(SET OF TASKS)
A. In the text about cross-checking the speech classifier, which library is used for feature extraction?
B. Pick up the write-up on explaining the speech classifier right after its last sentence and keep it going.

(EXCERPT PROVIDED)
PROBLEM: The neural across-manner classifier hits 97.4% but is opaque. How do you explain to a stakeholder why a model thinks the letter "f" is a fricative?
WHY IT MATTERS: A WavLM fine-tune is a 96M-parameter black box. To trust the model in production with kids' voices, I cross-check with a classical LightGBM that exposes feature importance — and verify the top features match what phonetics theory predicts.
STACK: Python (librosa for feature extraction, LightGBM for the cross-check classifier), Plotly.js (this page) for interactive visualization. Feature values are computed from phonics_a.wav and phonics_f.wav using the exact extractor that produced the trained model.

(EXTRACTED INFORMATION)
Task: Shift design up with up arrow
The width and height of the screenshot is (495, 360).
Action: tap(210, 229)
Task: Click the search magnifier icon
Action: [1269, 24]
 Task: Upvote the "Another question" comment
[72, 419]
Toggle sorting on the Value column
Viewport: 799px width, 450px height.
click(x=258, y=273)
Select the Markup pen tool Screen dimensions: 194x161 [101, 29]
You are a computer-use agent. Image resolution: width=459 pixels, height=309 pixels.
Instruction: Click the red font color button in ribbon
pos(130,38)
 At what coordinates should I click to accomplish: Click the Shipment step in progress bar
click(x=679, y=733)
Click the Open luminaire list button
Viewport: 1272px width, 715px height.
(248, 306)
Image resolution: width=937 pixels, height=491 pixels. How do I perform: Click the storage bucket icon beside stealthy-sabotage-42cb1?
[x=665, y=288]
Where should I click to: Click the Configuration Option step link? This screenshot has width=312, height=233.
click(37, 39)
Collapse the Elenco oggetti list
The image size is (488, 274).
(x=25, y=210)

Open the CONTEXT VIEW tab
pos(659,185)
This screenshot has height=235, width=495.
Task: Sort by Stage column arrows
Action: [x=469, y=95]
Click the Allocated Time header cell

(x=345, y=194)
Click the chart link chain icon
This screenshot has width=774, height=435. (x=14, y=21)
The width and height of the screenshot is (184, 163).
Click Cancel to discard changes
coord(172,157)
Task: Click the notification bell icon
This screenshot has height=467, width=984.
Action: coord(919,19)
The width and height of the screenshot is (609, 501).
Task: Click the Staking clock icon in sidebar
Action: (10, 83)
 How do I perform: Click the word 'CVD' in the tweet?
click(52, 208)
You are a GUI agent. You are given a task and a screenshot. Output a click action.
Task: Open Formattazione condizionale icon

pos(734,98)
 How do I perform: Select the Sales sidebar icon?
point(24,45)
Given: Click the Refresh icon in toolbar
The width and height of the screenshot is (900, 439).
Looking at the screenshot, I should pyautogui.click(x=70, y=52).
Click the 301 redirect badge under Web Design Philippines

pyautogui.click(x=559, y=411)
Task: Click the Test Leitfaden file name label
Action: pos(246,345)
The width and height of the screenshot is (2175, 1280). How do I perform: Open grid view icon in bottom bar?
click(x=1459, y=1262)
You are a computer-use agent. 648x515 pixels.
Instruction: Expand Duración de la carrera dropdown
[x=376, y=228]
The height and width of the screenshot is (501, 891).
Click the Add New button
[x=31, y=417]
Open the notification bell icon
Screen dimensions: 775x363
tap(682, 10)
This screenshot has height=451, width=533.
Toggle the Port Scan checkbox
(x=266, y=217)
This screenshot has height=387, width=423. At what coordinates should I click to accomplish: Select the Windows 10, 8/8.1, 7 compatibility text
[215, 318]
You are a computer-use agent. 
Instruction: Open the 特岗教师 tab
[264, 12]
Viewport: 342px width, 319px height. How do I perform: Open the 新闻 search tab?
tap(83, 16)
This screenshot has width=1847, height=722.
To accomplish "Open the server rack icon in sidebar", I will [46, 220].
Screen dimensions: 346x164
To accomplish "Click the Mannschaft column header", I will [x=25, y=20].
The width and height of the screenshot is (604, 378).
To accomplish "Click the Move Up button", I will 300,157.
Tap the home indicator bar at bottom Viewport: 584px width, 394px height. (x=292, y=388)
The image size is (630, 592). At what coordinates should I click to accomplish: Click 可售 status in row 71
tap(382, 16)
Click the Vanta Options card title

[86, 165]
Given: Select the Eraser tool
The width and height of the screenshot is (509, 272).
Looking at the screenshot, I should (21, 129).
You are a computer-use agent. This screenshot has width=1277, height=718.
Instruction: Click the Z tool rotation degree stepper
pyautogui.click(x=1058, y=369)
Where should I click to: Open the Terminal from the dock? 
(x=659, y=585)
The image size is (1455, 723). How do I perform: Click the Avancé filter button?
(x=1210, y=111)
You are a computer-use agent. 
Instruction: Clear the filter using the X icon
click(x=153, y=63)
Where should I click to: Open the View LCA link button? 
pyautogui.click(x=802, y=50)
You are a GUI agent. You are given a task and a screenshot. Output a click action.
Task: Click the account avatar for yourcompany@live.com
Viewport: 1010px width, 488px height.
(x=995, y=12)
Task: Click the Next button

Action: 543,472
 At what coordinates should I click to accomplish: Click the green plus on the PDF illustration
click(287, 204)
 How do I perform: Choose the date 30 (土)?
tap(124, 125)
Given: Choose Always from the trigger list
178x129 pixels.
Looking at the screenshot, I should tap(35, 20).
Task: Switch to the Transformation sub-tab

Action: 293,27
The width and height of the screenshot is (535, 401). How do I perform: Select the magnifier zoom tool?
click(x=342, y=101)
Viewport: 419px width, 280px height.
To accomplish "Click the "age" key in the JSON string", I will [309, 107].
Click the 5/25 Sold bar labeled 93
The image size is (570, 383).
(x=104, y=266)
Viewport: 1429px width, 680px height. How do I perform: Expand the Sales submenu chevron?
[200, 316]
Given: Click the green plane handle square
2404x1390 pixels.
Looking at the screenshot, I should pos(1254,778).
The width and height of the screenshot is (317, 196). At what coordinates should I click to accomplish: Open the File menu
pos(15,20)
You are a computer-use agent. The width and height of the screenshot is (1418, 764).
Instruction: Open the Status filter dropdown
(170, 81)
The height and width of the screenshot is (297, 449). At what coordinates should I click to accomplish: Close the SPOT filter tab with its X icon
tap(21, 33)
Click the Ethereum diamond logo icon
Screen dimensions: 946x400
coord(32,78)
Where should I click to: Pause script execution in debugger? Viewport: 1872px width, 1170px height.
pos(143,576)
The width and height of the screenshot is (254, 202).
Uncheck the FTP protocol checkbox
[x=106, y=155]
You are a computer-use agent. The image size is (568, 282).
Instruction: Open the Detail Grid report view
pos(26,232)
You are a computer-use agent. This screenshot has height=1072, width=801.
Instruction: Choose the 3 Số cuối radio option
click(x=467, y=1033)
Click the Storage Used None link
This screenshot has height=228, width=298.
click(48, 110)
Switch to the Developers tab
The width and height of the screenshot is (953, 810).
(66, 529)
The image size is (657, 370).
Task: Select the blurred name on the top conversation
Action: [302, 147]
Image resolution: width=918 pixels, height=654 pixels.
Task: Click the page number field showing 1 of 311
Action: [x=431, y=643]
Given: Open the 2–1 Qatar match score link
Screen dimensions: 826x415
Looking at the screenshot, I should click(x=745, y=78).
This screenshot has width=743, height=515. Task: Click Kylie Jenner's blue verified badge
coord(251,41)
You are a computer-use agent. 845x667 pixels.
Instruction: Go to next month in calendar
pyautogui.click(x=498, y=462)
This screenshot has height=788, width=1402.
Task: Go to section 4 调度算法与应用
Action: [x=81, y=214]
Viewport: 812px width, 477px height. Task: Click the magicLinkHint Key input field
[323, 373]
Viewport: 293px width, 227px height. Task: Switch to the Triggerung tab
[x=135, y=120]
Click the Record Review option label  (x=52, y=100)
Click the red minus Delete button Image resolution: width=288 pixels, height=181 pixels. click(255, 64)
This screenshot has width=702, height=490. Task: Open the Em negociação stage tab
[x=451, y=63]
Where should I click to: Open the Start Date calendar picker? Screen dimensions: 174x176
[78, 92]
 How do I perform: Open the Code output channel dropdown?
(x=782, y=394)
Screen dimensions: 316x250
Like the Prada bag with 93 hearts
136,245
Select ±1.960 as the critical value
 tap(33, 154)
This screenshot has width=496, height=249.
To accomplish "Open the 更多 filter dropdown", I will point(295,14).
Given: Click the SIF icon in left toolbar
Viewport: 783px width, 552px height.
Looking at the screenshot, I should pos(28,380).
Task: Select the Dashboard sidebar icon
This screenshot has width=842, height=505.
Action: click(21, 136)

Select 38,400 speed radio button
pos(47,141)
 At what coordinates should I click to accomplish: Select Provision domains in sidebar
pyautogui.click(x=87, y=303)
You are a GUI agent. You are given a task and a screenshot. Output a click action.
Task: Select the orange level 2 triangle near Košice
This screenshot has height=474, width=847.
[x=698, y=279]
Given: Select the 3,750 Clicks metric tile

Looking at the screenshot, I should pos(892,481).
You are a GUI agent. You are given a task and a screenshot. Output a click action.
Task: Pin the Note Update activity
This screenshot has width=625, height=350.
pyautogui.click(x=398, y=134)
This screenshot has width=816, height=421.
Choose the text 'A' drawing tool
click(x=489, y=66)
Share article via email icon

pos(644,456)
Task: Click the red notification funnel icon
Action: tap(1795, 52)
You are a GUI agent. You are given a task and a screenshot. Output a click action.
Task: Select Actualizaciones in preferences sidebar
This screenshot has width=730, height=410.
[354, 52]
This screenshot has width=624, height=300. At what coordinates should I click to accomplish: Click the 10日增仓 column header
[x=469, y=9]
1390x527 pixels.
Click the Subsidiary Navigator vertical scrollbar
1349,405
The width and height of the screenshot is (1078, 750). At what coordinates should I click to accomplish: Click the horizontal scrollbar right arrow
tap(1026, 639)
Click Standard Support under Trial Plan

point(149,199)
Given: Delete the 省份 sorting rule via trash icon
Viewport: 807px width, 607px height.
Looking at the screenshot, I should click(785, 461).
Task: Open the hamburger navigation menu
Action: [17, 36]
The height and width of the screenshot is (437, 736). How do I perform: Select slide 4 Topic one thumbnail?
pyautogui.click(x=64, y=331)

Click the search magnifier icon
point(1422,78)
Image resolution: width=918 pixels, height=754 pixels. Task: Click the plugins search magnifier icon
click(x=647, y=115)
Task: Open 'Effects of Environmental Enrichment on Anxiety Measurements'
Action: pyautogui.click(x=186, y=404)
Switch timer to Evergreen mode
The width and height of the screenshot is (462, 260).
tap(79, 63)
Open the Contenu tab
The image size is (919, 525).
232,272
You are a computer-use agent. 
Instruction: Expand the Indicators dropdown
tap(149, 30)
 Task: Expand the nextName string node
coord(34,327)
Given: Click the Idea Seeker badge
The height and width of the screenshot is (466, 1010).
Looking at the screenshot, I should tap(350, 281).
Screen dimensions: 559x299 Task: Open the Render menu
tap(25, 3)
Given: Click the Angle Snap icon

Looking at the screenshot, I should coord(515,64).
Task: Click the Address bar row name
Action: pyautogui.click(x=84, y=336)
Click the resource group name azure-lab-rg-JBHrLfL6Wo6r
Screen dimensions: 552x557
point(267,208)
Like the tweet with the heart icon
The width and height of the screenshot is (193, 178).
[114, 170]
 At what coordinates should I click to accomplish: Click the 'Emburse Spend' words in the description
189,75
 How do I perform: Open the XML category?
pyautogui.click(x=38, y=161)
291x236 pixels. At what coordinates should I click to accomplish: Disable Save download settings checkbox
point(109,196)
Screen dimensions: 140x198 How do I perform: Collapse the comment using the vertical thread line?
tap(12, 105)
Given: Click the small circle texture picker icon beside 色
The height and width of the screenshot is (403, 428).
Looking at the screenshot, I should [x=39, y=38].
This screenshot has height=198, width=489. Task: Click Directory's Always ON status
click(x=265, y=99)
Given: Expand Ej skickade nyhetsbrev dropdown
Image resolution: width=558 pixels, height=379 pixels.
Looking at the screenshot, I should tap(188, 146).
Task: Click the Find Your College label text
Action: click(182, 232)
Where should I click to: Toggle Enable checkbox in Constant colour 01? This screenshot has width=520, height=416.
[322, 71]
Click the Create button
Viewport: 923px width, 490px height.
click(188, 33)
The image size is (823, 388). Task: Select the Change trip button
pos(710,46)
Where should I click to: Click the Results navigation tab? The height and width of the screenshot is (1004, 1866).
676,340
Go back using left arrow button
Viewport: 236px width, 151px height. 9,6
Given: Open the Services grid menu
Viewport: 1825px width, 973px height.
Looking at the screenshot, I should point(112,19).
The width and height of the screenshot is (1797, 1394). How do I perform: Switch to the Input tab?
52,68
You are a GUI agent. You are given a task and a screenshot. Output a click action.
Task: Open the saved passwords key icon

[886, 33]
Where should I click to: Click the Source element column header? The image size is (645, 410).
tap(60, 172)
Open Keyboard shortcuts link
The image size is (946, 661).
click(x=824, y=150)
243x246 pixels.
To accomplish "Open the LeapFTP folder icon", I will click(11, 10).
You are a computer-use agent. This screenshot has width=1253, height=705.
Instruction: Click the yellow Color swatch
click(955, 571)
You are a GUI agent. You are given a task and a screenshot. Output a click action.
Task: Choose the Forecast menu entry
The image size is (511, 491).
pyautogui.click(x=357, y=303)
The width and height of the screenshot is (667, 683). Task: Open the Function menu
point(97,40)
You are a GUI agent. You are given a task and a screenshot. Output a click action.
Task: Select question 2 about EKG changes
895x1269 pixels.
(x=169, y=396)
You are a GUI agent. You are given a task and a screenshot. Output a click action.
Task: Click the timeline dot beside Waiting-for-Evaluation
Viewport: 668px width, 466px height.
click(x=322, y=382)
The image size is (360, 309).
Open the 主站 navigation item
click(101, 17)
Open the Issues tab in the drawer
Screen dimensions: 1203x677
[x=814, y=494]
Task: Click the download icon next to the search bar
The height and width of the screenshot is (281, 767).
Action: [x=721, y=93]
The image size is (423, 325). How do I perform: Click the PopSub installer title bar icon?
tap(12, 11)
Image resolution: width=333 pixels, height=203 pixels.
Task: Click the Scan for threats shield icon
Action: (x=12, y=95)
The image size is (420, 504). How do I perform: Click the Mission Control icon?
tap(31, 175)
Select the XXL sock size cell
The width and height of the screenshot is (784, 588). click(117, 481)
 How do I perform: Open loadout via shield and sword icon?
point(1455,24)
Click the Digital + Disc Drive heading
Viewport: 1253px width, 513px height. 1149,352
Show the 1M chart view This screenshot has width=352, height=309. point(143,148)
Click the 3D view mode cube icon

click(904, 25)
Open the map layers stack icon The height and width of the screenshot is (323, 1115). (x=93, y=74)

(RESULTS)
A. librosa

B.
Spectral Features — /a/ vs /f/
Vowel vs fricative, audio → features → classification — grounded in the trained LGBM importance ranking
"The neural classifier (WavLM fine-tune) hits 97.4% on across-manner classification, but it's a transformer — no interpretable feature importance. So I trained a classical LightGBM on the same data with hand-engineered features. Its top features match phonetics theory exactly: spectral centroid change, flatness change, MFCCs at specific bands, F3 formant. That's how I explain to a stakeholder why the model behaves as it does."
① Listen to the two phonemes
Hear before you analyze. Vowel /æ/ is sustained and tonal. Fricative /f/ is short and noisy.
/æ/ vowel — the letter "a"
/f/ fricative — the letter "f"
② Waveform — time domain
Vowel /æ/: periodic, regular oscillation (vocal-fold vibration). Fricative /f/: aperiodic, noise-like (turbulent airflow through the lips/teeth).
③ Mel spectrogram — time × frequency × energy
Hot colors = more energy. Vowel: stacked horizontal bands (formants F1 ~700Hz, F2 ~1700Hz). Fricative: diffuse high-frequency wash (4–8 kHz energy from turbulence). This is the input the WavLM model sees.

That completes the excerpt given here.